Given task: Reproduce the data below, substituting "Contribute" for "Donate" and changing nothing else.

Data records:
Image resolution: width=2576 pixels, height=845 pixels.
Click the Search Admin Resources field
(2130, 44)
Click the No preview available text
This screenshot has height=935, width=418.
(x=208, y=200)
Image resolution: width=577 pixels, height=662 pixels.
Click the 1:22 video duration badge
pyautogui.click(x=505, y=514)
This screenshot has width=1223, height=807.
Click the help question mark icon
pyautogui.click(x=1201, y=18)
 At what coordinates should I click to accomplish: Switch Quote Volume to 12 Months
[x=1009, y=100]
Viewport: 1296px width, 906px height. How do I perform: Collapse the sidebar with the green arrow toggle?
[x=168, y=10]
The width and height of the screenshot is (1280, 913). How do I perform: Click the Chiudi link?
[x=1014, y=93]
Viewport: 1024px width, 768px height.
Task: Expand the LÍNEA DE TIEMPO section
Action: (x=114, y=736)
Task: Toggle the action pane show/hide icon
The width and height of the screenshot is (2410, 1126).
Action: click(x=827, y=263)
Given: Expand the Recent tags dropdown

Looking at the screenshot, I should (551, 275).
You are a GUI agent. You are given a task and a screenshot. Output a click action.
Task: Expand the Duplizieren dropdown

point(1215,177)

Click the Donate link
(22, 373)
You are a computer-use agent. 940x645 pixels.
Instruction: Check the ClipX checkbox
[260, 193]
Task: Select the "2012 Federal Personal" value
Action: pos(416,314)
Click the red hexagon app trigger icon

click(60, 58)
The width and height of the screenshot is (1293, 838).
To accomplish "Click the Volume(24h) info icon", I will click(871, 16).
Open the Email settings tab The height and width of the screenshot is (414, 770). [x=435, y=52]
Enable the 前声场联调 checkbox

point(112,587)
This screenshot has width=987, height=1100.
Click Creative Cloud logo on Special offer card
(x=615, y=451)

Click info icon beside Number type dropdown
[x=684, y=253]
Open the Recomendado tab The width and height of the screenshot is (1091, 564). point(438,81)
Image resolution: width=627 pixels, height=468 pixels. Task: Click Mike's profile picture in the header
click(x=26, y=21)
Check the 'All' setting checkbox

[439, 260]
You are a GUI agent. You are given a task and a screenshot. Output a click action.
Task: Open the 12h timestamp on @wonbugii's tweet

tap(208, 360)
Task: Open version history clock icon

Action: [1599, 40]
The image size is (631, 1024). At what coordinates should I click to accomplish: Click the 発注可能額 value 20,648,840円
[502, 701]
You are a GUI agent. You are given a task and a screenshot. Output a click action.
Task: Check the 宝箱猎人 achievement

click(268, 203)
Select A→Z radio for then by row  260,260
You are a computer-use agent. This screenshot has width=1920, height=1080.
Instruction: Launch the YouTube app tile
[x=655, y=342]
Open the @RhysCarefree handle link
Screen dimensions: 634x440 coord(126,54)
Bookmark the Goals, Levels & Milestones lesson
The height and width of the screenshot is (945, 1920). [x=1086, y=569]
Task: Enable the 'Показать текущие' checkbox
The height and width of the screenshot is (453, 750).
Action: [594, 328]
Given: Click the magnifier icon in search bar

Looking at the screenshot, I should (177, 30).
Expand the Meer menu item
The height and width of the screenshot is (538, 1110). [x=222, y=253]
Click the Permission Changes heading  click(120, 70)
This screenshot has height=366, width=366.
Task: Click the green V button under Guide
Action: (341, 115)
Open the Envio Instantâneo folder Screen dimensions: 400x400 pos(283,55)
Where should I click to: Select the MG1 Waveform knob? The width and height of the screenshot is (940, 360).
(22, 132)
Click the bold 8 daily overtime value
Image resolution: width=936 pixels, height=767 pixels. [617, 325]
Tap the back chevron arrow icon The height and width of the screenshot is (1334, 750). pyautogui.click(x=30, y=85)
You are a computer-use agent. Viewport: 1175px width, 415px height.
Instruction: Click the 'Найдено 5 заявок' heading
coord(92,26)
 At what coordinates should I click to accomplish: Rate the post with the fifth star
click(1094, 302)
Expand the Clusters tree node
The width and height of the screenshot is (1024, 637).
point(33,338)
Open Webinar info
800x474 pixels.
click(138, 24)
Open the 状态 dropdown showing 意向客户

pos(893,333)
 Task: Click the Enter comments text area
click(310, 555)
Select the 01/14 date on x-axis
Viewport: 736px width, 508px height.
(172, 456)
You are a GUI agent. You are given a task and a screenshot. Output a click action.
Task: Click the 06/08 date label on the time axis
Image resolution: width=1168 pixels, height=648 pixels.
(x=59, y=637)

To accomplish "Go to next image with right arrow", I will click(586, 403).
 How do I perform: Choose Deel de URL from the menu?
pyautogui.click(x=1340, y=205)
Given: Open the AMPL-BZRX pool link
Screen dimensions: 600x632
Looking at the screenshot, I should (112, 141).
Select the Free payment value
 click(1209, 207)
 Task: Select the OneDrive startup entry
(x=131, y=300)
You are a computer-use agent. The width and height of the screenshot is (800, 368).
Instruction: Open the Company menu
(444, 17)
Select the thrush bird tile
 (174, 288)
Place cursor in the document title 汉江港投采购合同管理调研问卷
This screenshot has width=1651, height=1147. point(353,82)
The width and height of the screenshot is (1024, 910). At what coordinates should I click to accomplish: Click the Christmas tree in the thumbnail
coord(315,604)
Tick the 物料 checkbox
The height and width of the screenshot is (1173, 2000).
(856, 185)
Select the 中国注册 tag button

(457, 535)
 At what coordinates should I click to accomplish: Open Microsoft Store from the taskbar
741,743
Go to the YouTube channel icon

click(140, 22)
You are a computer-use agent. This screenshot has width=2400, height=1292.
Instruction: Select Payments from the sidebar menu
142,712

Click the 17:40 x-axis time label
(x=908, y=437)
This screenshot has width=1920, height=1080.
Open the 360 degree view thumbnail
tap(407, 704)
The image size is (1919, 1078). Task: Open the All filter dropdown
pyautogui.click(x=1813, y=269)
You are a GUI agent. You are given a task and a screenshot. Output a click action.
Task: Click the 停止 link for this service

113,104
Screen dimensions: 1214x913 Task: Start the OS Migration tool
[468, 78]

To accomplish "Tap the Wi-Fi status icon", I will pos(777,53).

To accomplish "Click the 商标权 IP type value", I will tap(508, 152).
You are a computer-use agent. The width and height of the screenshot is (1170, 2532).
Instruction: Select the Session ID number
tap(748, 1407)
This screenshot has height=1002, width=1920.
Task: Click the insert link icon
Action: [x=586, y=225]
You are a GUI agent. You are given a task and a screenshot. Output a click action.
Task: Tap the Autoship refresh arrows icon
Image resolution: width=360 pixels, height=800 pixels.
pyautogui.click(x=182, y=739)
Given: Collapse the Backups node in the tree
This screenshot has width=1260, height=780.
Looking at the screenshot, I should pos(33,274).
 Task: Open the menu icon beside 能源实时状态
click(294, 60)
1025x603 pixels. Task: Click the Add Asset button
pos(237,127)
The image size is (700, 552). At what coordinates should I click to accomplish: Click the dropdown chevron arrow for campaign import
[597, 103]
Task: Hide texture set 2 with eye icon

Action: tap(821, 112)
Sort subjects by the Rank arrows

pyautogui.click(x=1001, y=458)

Result of this exercise:
Image resolution: width=2576 pixels, height=845 pixels.
Click the Search Admin Resources field
(2130, 44)
Click the No preview available text
This screenshot has height=935, width=418.
(x=208, y=200)
Image resolution: width=577 pixels, height=662 pixels.
Click the 1:22 video duration badge
pyautogui.click(x=505, y=514)
This screenshot has width=1223, height=807.
Click the help question mark icon
pyautogui.click(x=1201, y=18)
 At what coordinates should I click to accomplish: Switch Quote Volume to 12 Months
[x=1009, y=100]
Viewport: 1296px width, 906px height. How do I perform: Collapse the sidebar with the green arrow toggle?
[x=168, y=10]
The width and height of the screenshot is (1280, 913). How do I perform: Click the Chiudi link?
[x=1014, y=93]
Viewport: 1024px width, 768px height.
Task: Expand the LÍNEA DE TIEMPO section
Action: (x=114, y=736)
Task: Toggle the action pane show/hide icon
The width and height of the screenshot is (2410, 1126).
Action: click(x=827, y=263)
Given: Expand the Recent tags dropdown

Looking at the screenshot, I should (551, 275).
You are a GUI agent. You are given a task and a screenshot. Output a click action.
Task: Expand the Duplizieren dropdown

point(1215,177)

Click the Contribute link
(22, 373)
You are a computer-use agent. 940x645 pixels.
Instruction: Check the ClipX checkbox
[260, 193]
Task: Select the "2012 Federal Personal" value
Action: pos(416,314)
Click the red hexagon app trigger icon

click(60, 58)
The width and height of the screenshot is (1293, 838).
To accomplish "Click the Volume(24h) info icon", I will click(871, 16).
Open the Email settings tab The height and width of the screenshot is (414, 770). [x=435, y=52]
Enable the 前声场联调 checkbox

point(112,587)
This screenshot has width=987, height=1100.
Click Creative Cloud logo on Special offer card
(x=615, y=451)

Click info icon beside Number type dropdown
[x=684, y=253]
Open the Recomendado tab The width and height of the screenshot is (1091, 564). point(438,81)
Image resolution: width=627 pixels, height=468 pixels. Task: Click Mike's profile picture in the header
click(x=26, y=21)
Check the 'All' setting checkbox

[439, 260]
You are a GUI agent. You are given a task and a screenshot. Output a click action.
Task: Open the 12h timestamp on @wonbugii's tweet

tap(208, 360)
Task: Open version history clock icon

Action: [1599, 40]
The image size is (631, 1024). At what coordinates should I click to accomplish: Click the 発注可能額 value 20,648,840円
[502, 701]
You are a GUI agent. You are given a task and a screenshot. Output a click action.
Task: Check the 宝箱猎人 achievement

click(268, 203)
Select A→Z radio for then by row  260,260
You are a computer-use agent. This screenshot has width=1920, height=1080.
Instruction: Launch the YouTube app tile
[x=655, y=342]
Open the @RhysCarefree handle link
Screen dimensions: 634x440 coord(126,54)
Bookmark the Goals, Levels & Milestones lesson
The height and width of the screenshot is (945, 1920). [x=1086, y=569]
Task: Enable the 'Показать текущие' checkbox
The height and width of the screenshot is (453, 750).
Action: [594, 328]
Given: Click the magnifier icon in search bar

Looking at the screenshot, I should (177, 30).
Expand the Meer menu item
The height and width of the screenshot is (538, 1110). [x=222, y=253]
Click the Permission Changes heading  click(120, 70)
This screenshot has height=366, width=366.
Task: Click the green V button under Guide
Action: (341, 115)
Open the Envio Instantâneo folder Screen dimensions: 400x400 pos(283,55)
Where should I click to: Select the MG1 Waveform knob? The width and height of the screenshot is (940, 360).
(22, 132)
Click the bold 8 daily overtime value
Image resolution: width=936 pixels, height=767 pixels. [617, 325]
Tap the back chevron arrow icon The height and width of the screenshot is (1334, 750). pyautogui.click(x=30, y=85)
You are a computer-use agent. Viewport: 1175px width, 415px height.
Instruction: Click the 'Найдено 5 заявок' heading
coord(92,26)
 At what coordinates should I click to accomplish: Rate the post with the fifth star
click(1094, 302)
Expand the Clusters tree node
The width and height of the screenshot is (1024, 637).
point(33,338)
Open Webinar info
800x474 pixels.
click(138, 24)
Open the 状态 dropdown showing 意向客户

pos(893,333)
 Task: Click the Enter comments text area
click(310, 555)
Select the 01/14 date on x-axis
Viewport: 736px width, 508px height.
(172, 456)
You are a GUI agent. You are given a task and a screenshot. Output a click action.
Task: Click the 06/08 date label on the time axis
Image resolution: width=1168 pixels, height=648 pixels.
(x=59, y=637)

To accomplish "Go to next image with right arrow", I will click(586, 403).
 How do I perform: Choose Deel de URL from the menu?
pyautogui.click(x=1340, y=205)
Given: Open the AMPL-BZRX pool link
Screen dimensions: 600x632
Looking at the screenshot, I should (112, 141).
Select the Free payment value
 click(1209, 207)
 Task: Select the OneDrive startup entry
(x=131, y=300)
You are a computer-use agent. The width and height of the screenshot is (800, 368).
Instruction: Open the Company menu
(444, 17)
Select the thrush bird tile
 (174, 288)
Place cursor in the document title 汉江港投采购合同管理调研问卷
This screenshot has width=1651, height=1147. point(353,82)
The width and height of the screenshot is (1024, 910). At what coordinates should I click to accomplish: Click the Christmas tree in the thumbnail
coord(315,604)
Tick the 物料 checkbox
The height and width of the screenshot is (1173, 2000).
(856, 185)
Select the 中国注册 tag button

(457, 535)
 At what coordinates should I click to accomplish: Open Microsoft Store from the taskbar
741,743
Go to the YouTube channel icon

click(140, 22)
You are a computer-use agent. This screenshot has width=2400, height=1292.
Instruction: Select Payments from the sidebar menu
142,712

Click the 17:40 x-axis time label
(x=908, y=437)
This screenshot has width=1920, height=1080.
Open the 360 degree view thumbnail
tap(407, 704)
The image size is (1919, 1078). Task: Open the All filter dropdown
pyautogui.click(x=1813, y=269)
You are a GUI agent. You are given a task and a screenshot. Output a click action.
Task: Click the 停止 link for this service

113,104
Screen dimensions: 1214x913 Task: Start the OS Migration tool
[468, 78]

To accomplish "Tap the Wi-Fi status icon", I will pos(777,53).

To accomplish "Click the 商标权 IP type value", I will tap(508, 152).
You are a computer-use agent. The width and height of the screenshot is (1170, 2532).
Instruction: Select the Session ID number
tap(748, 1407)
This screenshot has height=1002, width=1920.
Task: Click the insert link icon
Action: [x=586, y=225]
You are a GUI agent. You are given a task and a screenshot. Output a click action.
Task: Tap the Autoship refresh arrows icon
Image resolution: width=360 pixels, height=800 pixels.
pyautogui.click(x=182, y=739)
Given: Collapse the Backups node in the tree
This screenshot has width=1260, height=780.
Looking at the screenshot, I should pos(33,274).
 Task: Open the menu icon beside 能源实时状态
click(294, 60)
1025x603 pixels. Task: Click the Add Asset button
pos(237,127)
The image size is (700, 552). At what coordinates should I click to accomplish: Click the dropdown chevron arrow for campaign import
[597, 103]
Task: Hide texture set 2 with eye icon

Action: tap(821, 112)
Sort subjects by the Rank arrows

pyautogui.click(x=1001, y=458)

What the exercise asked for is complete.